- **Exercise text**
--- START ---
New Tool Release: Gradually Varied Flow (Water Surface Profiles)
We are taking open channel hydraulics to the next level today with the release of the Gradually Varied Flow (GVF) Worksheet! 🌊📉
In our Standard Open Channel Tool, we calculate Normal Depth ($y_n$). But Normal Depth assumes "Uniform Flow"—meaning the water depth stays perfectly constant forever. In the real world, this rarely happens. Dams, bridges, culverts, and free overfalls force the water surface to constantly change as it backs up or draws down.
This new interactive worksheet utilizes the rigorous Direct Step Method to calculate exactly how far a backwater curve will extend upstream, or how quickly a drawdown curve will accelerate downstream. It instantly classifies your flow profile (M1, M2, S1, S2, etc.) and plots a beautiful, CAD-style longitudinal profile of your channel.
Why Do We Need Gradually Varied Flow?
If you drop a leaf in a perfectly straight, infinitely long concrete canal, it will eventually settle into a steady state called Normal Depth ($y_n$). However, natural rivers and engineered channels are rarely infinite.
Consider a dam across a river. At the dam face, the water depth is forced to be very high (a "Control Point"). From the dam, the water surface must gradually curve backward, extending upstream for miles until it eventually blends back into the river's Normal Depth. This is called a Backwater Curve (M1 Profile). Knowing the exact length and shape of this curve is legally required to map out floodplains and buy out affected landowners.
--- END ---
- **Dataset content**
--- START ---
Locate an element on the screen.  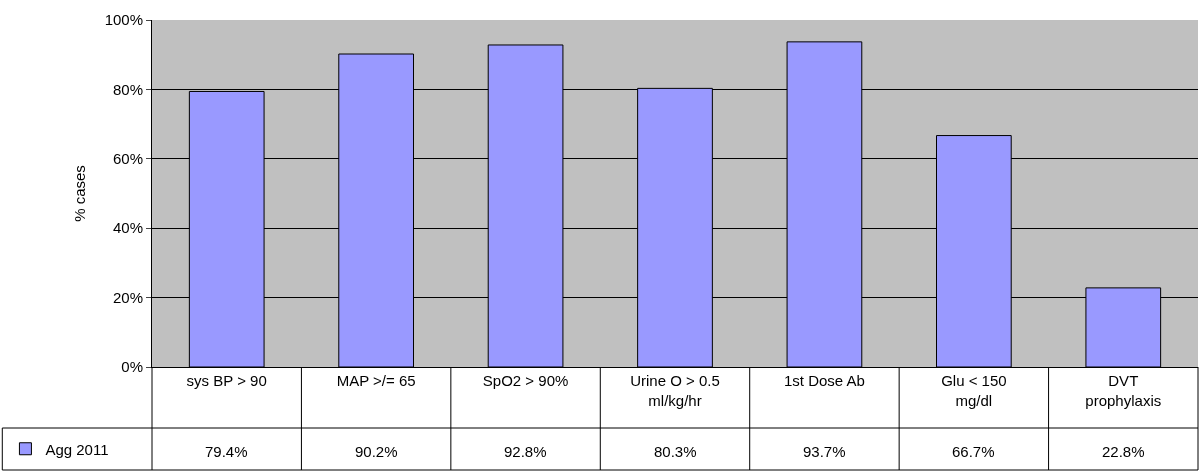
data-label: 79.4% is located at coordinates (226, 452).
--- END ---
- **Request A**
In the text on gradually varied flow, which method does the new worksheet use to calculate the length of backwater and drawdown curves?
- **Request B**
Condense the paragraph of the text on gradually varied flow that begins "Consider a dam across a river" into a short list, keeping its main facts.
- **Request C**
Resume the text on gradually varied flow after its last sentence.
The material has no connection to the text on gradually varied flow.

- **Response box A**
The Direct Step Method.

- **Response box B**
- A dam forces a very high water depth at its face, which acts as a "Control Point."
- From the dam, the water surface curves gradually upstream, possibly for miles, until it blends back into the river's Normal Depth.
- This shape is called a Backwater Curve (M1 Profile).
- Knowing the curve's exact length and shape is legally required to map floodplains and buy out affected landowners.

- **Response box C**
Similarly, if a channel ends at a free waterfall, the water will accelerate and drop toward Critical Depth ($y_c$). This is a Drawdown Curve (M2 Profile). You need to know this curve to design the height of your concrete training walls.
How to Use the GVF Engine
This worksheet uses the numerical Direct Step Method. Instead of solving for depth at a specific distance (which is mathematically painful), it sets a specific depth and calculates the exact distance ($\Delta x$) required to reach it. Here is how to use it:
Define Channel Geometry & Flow
Enter your baseline parameters in Sections 1 and 2: Discharge ($Q$), Bed Slope ($S_0$), Manning's Roughness ($n$), and your cross-sectional dimensions.
Advanced Shapes: Just like our standard Open Channel tool, this GVF engine supports complex geometries including Compound Berms, Parabolic ditches, and Round-Bottom Trapezoids. The internal engine will calculate the exact Area, Wetted Perimeter, and Top Width for any given depth on the curve automatically!
Set the Boundary Conditions
This is where the magic happens. You need to define where your water profile begins ($y_1$) and where it ends ($y_2$).
- Control Depth ($y_1$): Enter the known physical depth at your constraint. If the channel empties into a lake, enter the lake's water depth. If it's a free overfall, the control depth is actually Critical Depth ($y_c$).
- Target Depth Type: A backwater curve theoretically never touches normal depth; it approaches it asymptotically at infinity. To prevent the math from exploding (dividing by zero), you must offset $y_2$ slightly from $y_n$. Use the dropdown to automatically snap your target depth to a mathematically safe offset!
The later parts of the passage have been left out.